The Applegate is one of the major tributaries to the world famous Rogue River, but it doesn’t have the year-round opportunity for keeping as many salmon, steelhead and trout as the larger river.

Steelhead Fishing

What most anglers cherish about the Applegate River is its more off-the-beaten fishing for native and hatchery steelhead.

The wild fish, which have an intact adipose fin, must be turned loose unharmed, but you can tag and keep a steelhead with a missing and healed-over adipose.

The Applegate is planted with hatchery-reared steelhead smolts, but most years there is a relatively modest harvest of these fish.

The hatchery winter fish here often appear in the best numbers near the end of the prime fishing season and into the closed period during the spring, said Charlie Brown of Fishing the Rogue guide service.

Once it closes, anglers in this part of the state tend to look to the Rogue, especially for hatchery steelhead.

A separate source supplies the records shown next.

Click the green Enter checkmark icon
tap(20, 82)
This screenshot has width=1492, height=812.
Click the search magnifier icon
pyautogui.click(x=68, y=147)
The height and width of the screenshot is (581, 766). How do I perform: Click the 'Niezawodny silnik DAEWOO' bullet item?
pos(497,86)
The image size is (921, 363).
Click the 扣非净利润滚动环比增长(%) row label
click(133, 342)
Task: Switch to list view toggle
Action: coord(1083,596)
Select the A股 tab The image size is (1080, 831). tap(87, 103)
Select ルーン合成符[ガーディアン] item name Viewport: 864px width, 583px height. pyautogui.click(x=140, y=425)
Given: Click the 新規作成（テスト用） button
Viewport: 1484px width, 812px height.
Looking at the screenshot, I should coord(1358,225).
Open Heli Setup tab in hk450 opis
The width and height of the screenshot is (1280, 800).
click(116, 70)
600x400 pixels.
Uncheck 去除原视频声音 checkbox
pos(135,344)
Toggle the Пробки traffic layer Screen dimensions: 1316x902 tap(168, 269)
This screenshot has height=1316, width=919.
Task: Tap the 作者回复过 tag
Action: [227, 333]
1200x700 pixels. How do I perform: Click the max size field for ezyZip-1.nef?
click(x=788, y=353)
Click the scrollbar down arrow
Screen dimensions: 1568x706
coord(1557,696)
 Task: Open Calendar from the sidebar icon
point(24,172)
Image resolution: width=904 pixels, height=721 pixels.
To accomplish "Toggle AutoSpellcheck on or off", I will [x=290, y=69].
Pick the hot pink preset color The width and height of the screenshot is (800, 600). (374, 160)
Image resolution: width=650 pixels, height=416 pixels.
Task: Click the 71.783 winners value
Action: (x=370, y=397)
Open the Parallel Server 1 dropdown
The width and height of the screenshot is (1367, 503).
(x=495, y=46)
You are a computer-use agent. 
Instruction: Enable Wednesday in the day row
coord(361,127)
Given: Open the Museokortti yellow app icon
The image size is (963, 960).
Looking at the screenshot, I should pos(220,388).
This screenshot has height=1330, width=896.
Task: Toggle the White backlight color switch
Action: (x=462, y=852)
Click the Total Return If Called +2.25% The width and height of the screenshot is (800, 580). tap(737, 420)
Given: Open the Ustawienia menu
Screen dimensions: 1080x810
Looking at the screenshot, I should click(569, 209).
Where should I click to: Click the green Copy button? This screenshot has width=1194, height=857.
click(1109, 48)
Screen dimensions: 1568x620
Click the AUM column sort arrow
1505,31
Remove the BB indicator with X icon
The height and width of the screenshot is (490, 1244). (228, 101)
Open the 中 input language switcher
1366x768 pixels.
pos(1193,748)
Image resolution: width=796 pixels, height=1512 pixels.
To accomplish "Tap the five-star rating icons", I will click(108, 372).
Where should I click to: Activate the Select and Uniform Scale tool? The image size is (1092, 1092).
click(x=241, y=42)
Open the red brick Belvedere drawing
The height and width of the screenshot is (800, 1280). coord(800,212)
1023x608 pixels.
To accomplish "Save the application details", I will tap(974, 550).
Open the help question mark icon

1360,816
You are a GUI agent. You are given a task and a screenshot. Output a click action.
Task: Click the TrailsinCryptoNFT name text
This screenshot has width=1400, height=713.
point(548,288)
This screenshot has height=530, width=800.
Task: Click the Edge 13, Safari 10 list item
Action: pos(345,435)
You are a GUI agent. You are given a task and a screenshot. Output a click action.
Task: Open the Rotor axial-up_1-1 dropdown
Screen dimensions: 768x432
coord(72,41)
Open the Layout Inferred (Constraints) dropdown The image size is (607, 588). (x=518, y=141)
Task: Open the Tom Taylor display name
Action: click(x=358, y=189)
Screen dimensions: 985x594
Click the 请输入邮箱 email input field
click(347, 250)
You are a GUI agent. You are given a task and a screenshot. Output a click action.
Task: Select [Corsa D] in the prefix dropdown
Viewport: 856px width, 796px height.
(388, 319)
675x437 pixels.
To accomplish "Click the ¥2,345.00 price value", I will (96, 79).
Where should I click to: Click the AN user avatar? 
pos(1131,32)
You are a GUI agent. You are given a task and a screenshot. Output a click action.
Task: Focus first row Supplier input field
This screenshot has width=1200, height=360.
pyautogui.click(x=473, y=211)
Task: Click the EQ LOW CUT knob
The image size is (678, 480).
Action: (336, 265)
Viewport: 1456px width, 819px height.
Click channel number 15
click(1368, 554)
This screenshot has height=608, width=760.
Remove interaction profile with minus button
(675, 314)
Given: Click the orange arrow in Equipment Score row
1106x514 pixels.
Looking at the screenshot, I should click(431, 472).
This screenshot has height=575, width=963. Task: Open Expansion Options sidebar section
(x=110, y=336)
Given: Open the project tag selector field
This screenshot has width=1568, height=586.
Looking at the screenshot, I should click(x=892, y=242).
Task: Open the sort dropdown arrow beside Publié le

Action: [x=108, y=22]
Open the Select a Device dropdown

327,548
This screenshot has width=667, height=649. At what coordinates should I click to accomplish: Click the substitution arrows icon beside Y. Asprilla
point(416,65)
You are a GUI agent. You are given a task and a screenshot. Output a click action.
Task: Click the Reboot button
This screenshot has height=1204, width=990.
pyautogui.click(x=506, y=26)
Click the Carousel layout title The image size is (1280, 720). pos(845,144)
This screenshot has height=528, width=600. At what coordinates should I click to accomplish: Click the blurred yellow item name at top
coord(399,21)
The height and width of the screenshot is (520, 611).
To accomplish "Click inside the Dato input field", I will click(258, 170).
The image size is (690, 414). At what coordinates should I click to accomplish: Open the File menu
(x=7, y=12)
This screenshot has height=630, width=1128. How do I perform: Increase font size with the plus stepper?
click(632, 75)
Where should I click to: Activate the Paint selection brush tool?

Some years, anglers on the Applegate report only a few dozen harvested steelhead, while in better years, that number jumps into the hundreds.

At this writing, steelhead fishing is open most of the year but is closed for nearly two months during April and much of May.

Typically the best fishing occurs just ahead of the closure during the month of March, when the largest numbers of steelhead are in the river.

Where to Catch Steelhead

An angler holds a large steelhead with the green water of the Applegate River behind him.
Photo courtesy of Fishing the Rogue

The Applegate’s steelhead fishery is found entirely below Applegate Lake, a large reservoir known for good trout and bass fishing.

That lower section of river is fairly closely followed by more than 40 miles of roads between Applegate Dam near the California border and the confluence with the Rogue only about 10 miles west of Grants Pass.

Salmon caught in the Applegate River may not be harvested.

Note that there is a marked fishing deadline prohibiting angling closer than 1,500 feet below the dam.

How to Catch Steelhead

Bait angling is currently allowed throughout the Applegate River and sand shrimp or salmon egg roe can be very effective for steelhead.

Many anglers prefer to use artificial lures for wild steelhead, because it results in fewer injuries to the fish.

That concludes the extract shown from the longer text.